It's a clean bill of health for elk in the Tendoy and Bangtail mountains

Annual survey found elk in these herds tested negative for brucellosis

Kristen A. Schmitt

Montana Fish, Wildlife and Parks (MFWP) recently completed a survey of elk that live in the Tendoy and Bangtail mountains in Montana. The purpose of the survey? To determine whether the animals were infected with brucellosis, an infectious disease that impacts cattle, bison and elk, resulting in high mortality among calves. The survey is part of a multi-year brucellosis surveillance project and is a collaboration between the Montana Department of Livestock (MDL) and MFWP with additional support from the Rocky Mountain Elk Foundation. The good news? Out of the nearly 148 elk captured by MFWP crews, none tested positive for brucellosis, the Billings Gazette reports.
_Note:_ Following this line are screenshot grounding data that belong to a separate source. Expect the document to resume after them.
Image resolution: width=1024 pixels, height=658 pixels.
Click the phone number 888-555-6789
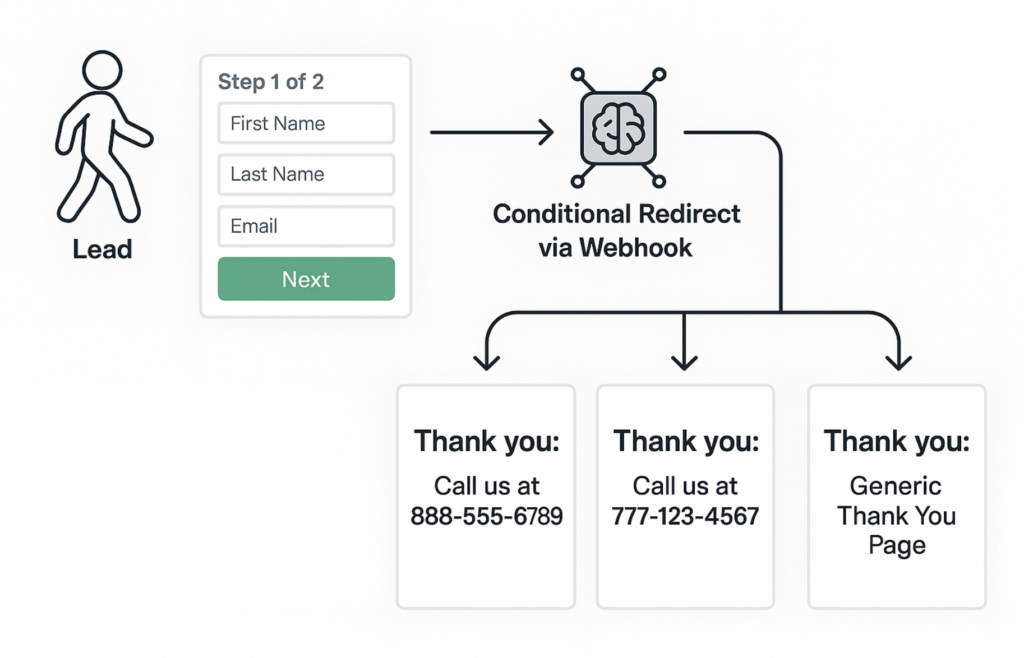click(x=486, y=517)
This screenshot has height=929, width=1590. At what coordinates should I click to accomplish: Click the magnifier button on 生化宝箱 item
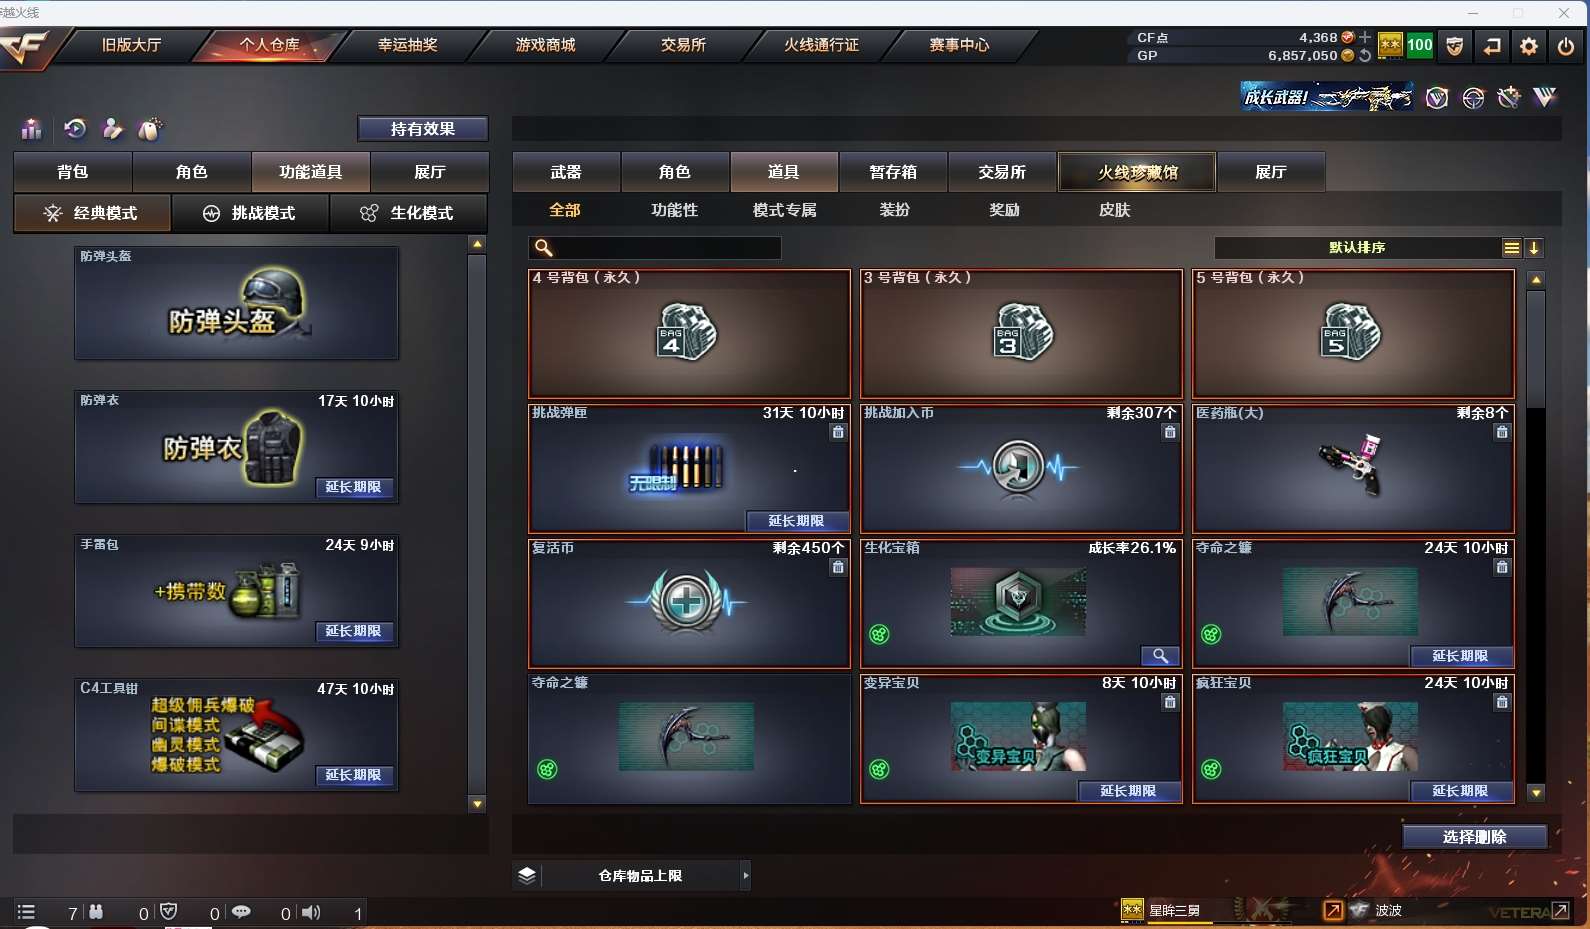(1160, 656)
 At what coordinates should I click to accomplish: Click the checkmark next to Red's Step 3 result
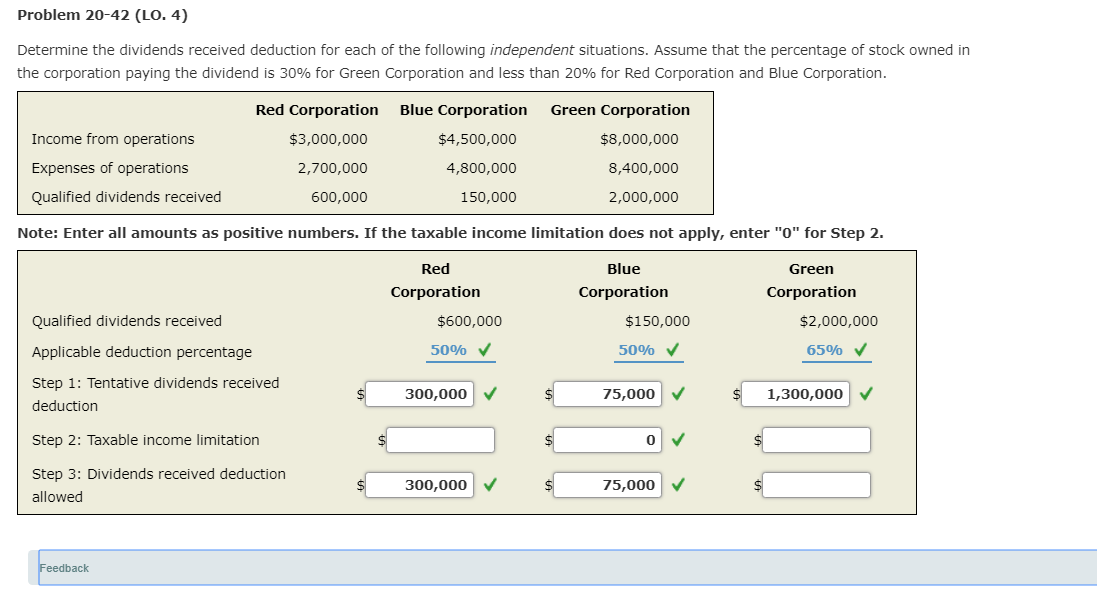click(488, 485)
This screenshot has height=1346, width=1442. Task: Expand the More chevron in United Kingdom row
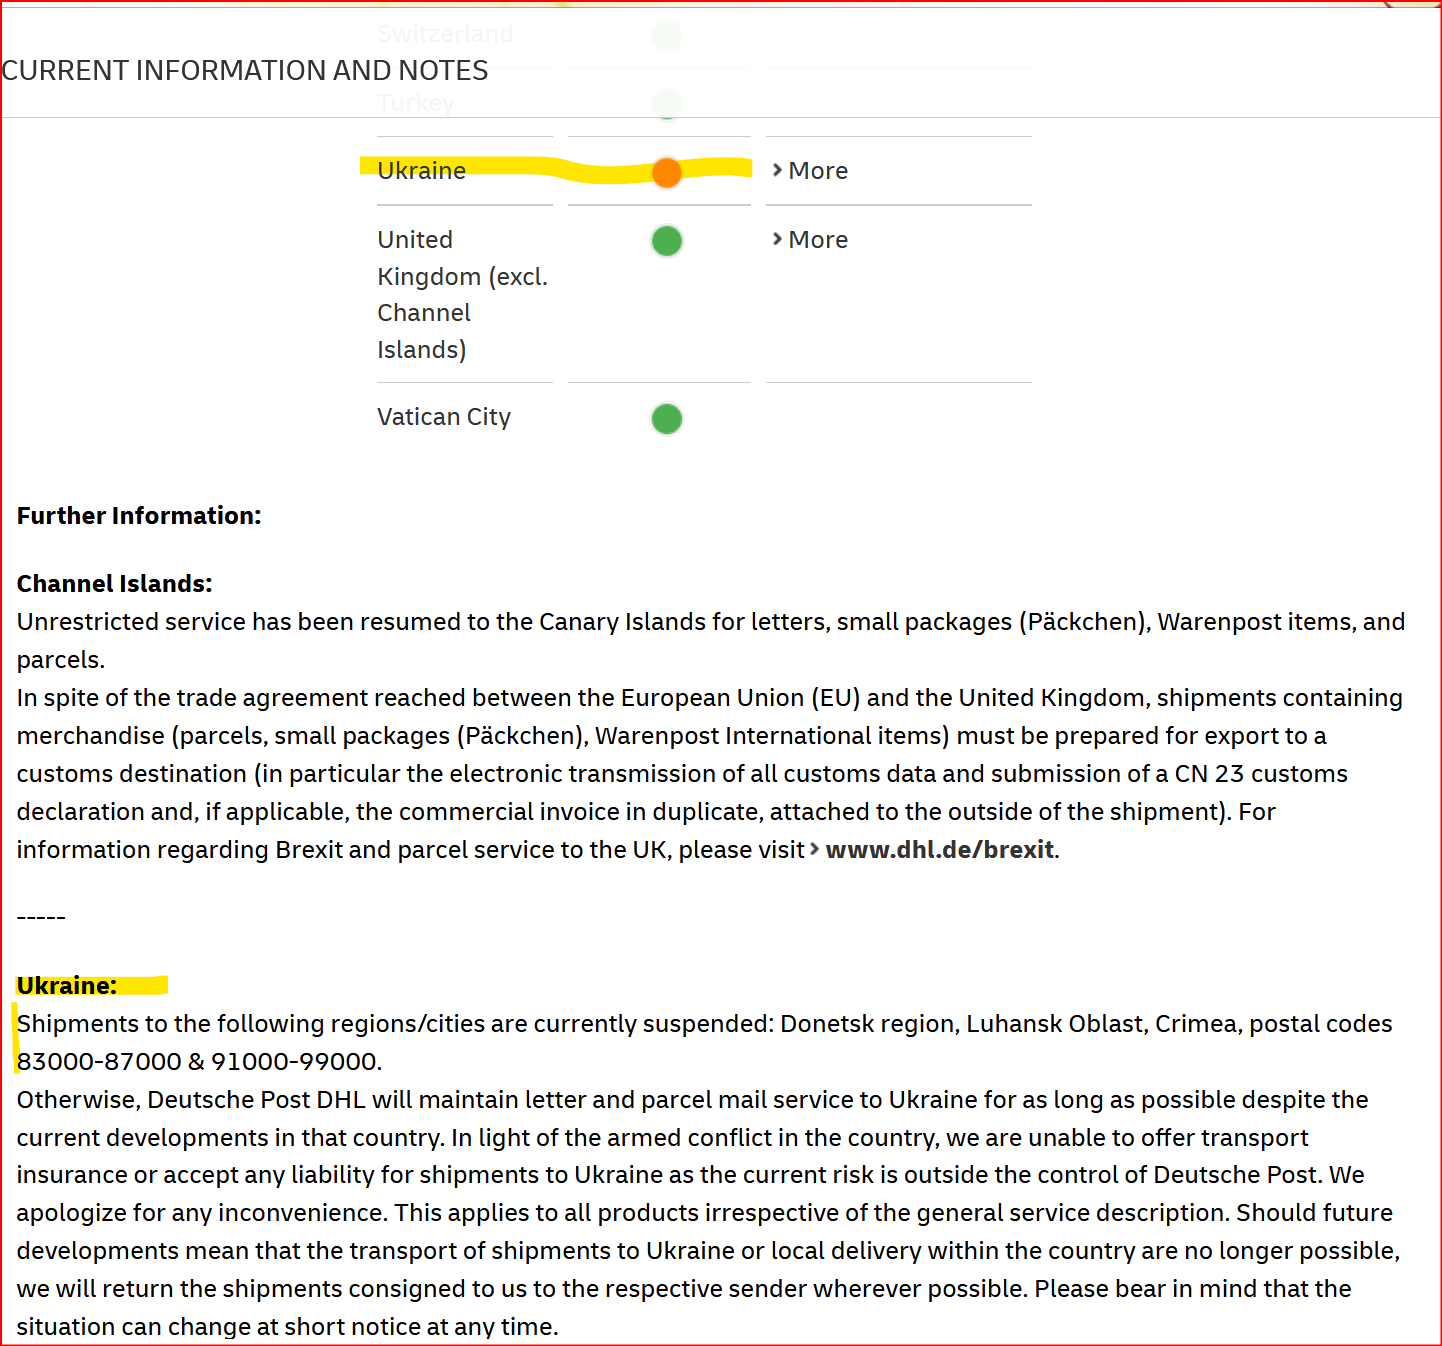click(777, 240)
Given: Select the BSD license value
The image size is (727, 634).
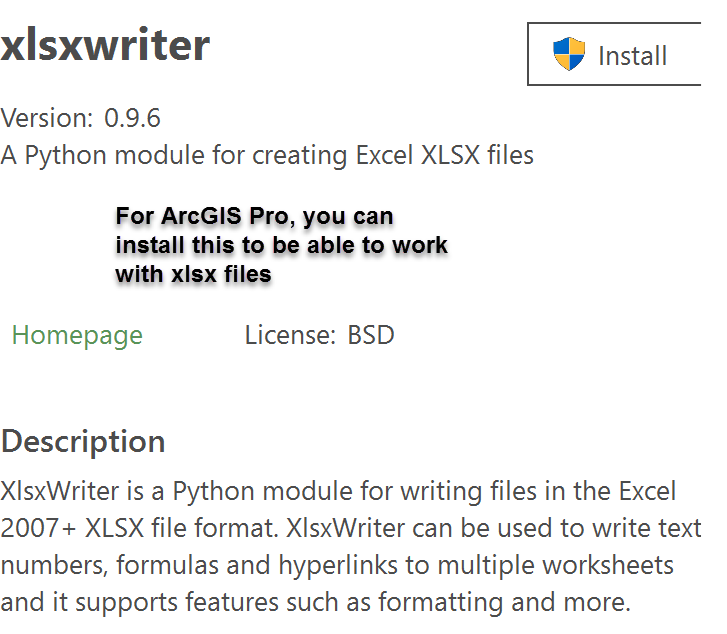Looking at the screenshot, I should (371, 335).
Crews used helicopters to travel within the Tendoys and Bangtails. 99 cow elk were captured in Hunting Districts (HD) 302 and 328 in the Tendoys and 30 animals were collared with GPS collars to keep tabs on them for one year, according to the Billings Gazette. 49 cow elk were captured in HD 393; 15 animals were also outfitted with GPS collars to track their progress for a year.

It's a clean bill of health for elk in the Tendoy and Bangtail mountains - 0

Seven elk were harvested during the shoulder season this year and “all tested negative for brucellosis.”

The surveys are used in order to establish boundaries for the MDL’s brucellosis designated surveillance area (DSA). MDL uses this DSA for livestock, which is “partially based on elk brucellosis testing results and movement data,” the Billings Gazette reports. Any ranchers that raise cattle or domestic bison within the DSA “are subject to additional testing and identification requirements” to keep Montana livestock herds safe from disease.